Artist statement:
UNSEEN is a multimedia art installation that examines the mutilation of our environment and, in turn, ourselves. This installation is deeply personal for me. My brother Joe was diagnosed with multiple myeloma when he was just 41 years old. Myeloma is a blood cancer that eats away at your bones. Joe lives on a block in Niagara Falls that sits at the edge of Love Canal in a neighborhood with house after house of families dealing with life-threatening cancers and diseases. More than 40 years after toxic waste from Love Canal destroyed this neighborhood, people from the Niagara region continue to suffer from the chemicals of Niagara's continued industrial legacy.
For this installation, I interviewed 18 residents from many different contaminated areas of Niagara County. I wanted to fill the space at the Burchfield Penney Art Center with a soundscape of their interwoven voices and dark personal stories. These voices are the heart of UNSEEN.
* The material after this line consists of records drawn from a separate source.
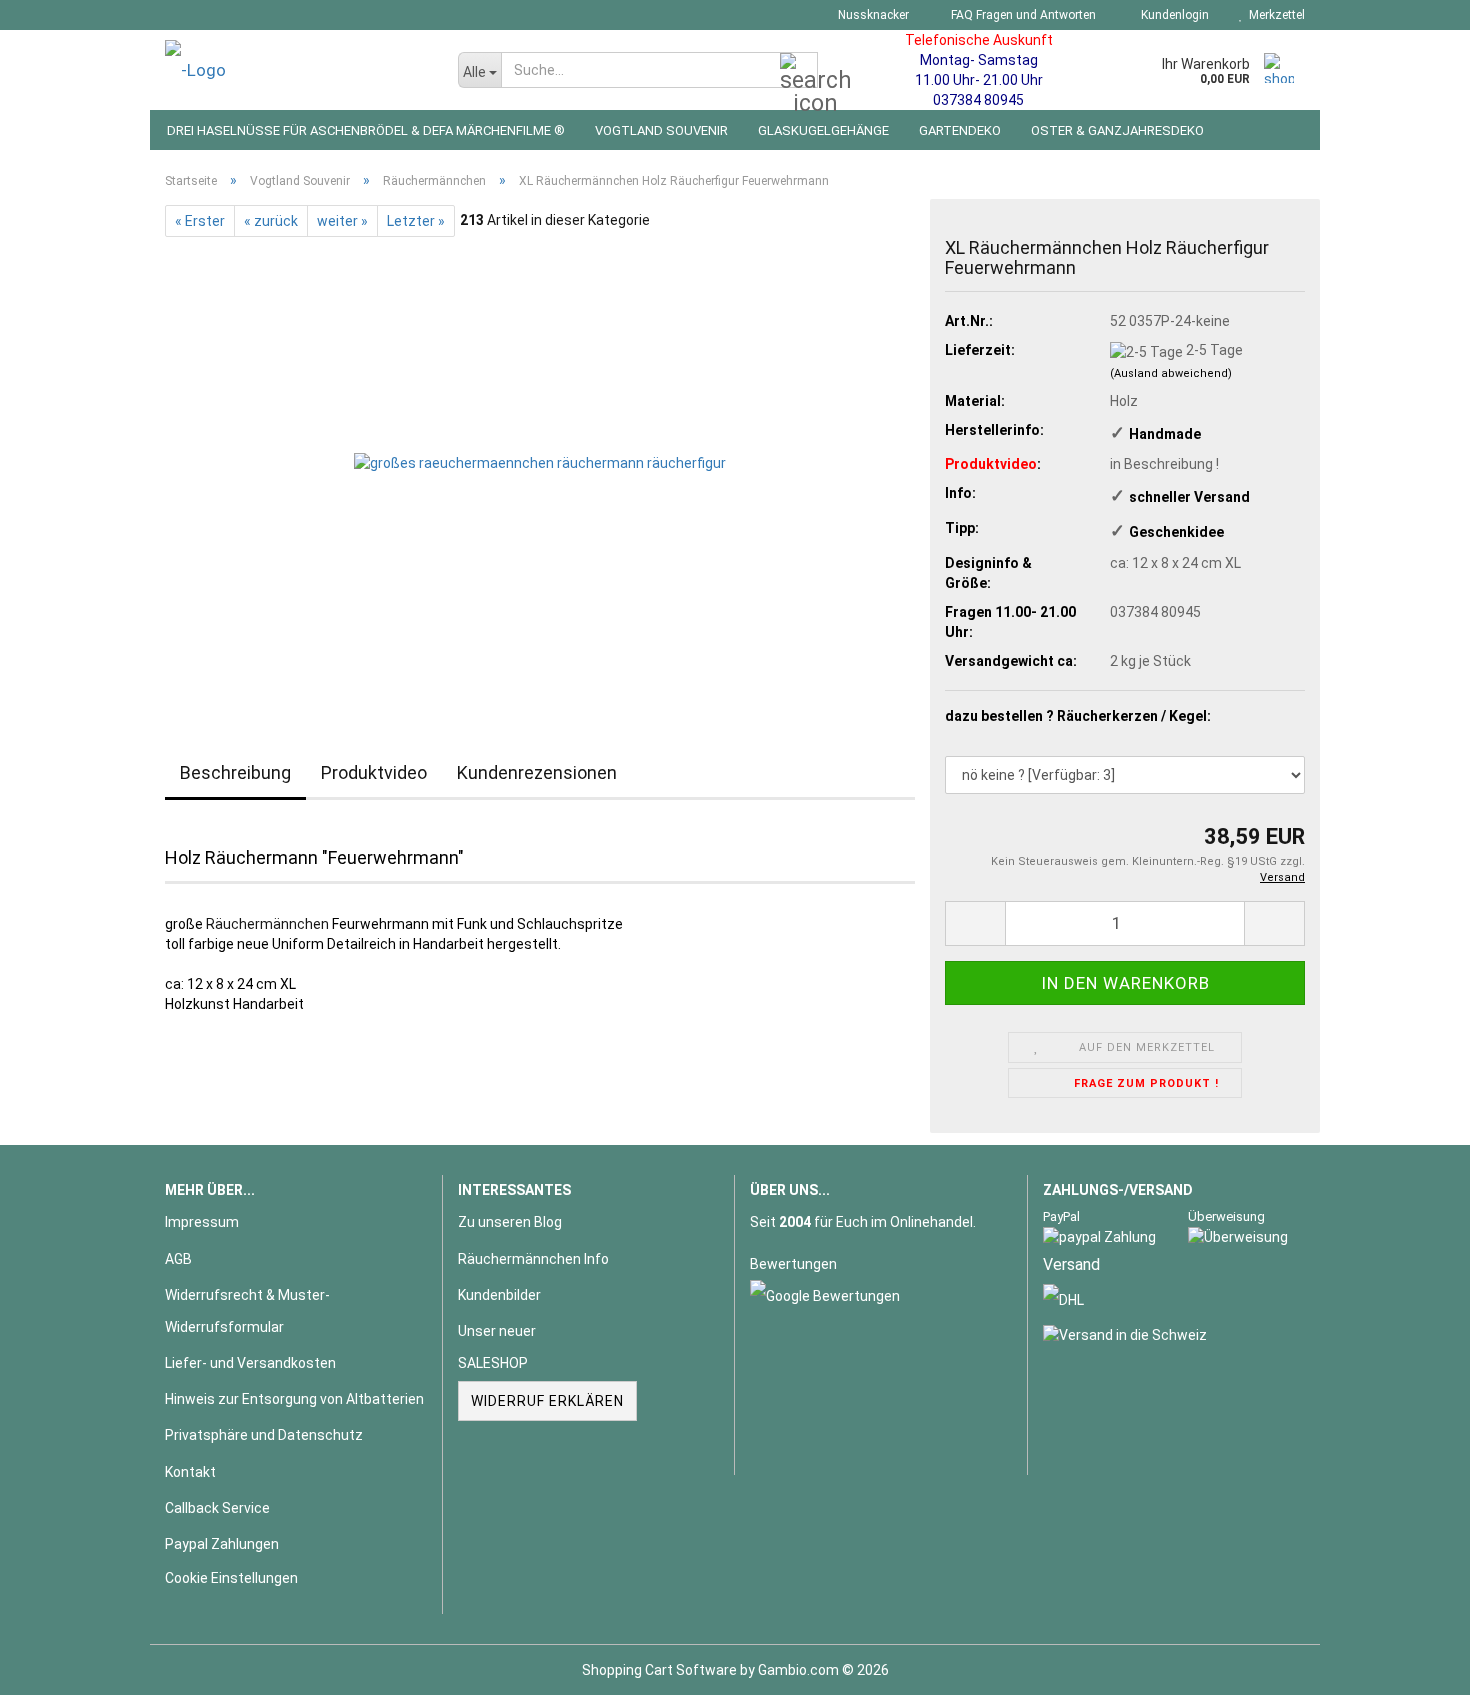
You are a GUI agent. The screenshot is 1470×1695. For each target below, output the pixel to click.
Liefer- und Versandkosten (250, 1363)
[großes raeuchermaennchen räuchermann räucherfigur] (540, 461)
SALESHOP (493, 1363)
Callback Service (217, 1508)
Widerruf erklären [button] (547, 1401)
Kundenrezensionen (537, 772)
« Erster (200, 221)
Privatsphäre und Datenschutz (264, 1435)
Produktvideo (374, 772)
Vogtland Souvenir (661, 130)
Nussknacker (872, 15)
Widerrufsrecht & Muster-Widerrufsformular (247, 1311)
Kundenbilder (499, 1295)
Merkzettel (1274, 15)
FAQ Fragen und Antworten (1022, 15)
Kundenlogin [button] (1172, 15)
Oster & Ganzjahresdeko (1117, 130)
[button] (975, 923)
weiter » (342, 221)
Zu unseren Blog (510, 1222)
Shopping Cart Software (659, 1670)
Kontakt (190, 1472)
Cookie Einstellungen (231, 1578)
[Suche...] (799, 71)
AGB (178, 1259)
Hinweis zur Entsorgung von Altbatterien (294, 1399)
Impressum (202, 1222)
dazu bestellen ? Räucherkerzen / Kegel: (1078, 716)
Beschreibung (235, 772)
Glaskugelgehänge (823, 130)
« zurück (271, 221)
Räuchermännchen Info (533, 1259)
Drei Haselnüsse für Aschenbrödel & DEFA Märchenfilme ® (366, 130)
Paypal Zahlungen (222, 1544)
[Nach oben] (1415, 1665)
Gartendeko (960, 130)
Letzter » (416, 221)
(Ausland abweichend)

UNSEEN is a spoken-word symphony that brings into focus the sights and smells that people experienced while living on this toxic land as they share the physical and emotional burden of their environment. Each voice describes how they have been affected by toxins inside their own homes. The stories, which span decades to the present day, reveal a haunting similarity in their experiences: the degradation of the relationship they have with their home and their surrounding environment.
In the middle of this vast, dimly lit space in the museum, a typical 1920s bungalow house is brought into focus by a glow of light. Upon close inspection, you will notice the house is made entirely of soil. This house is a home. It's the place where people live out their lives - eat, play, talk, watch TV and garden -- it's the one place where people should feel safe and in control. It's also an investment and a prison. It's the thing you least expect to be poisoning your family.
With UNSEEN, I will take you behind the beauty of what the world sees when they think of Niagara Falls and into the stories of those who live in the shadow of this region's interminable industrial history.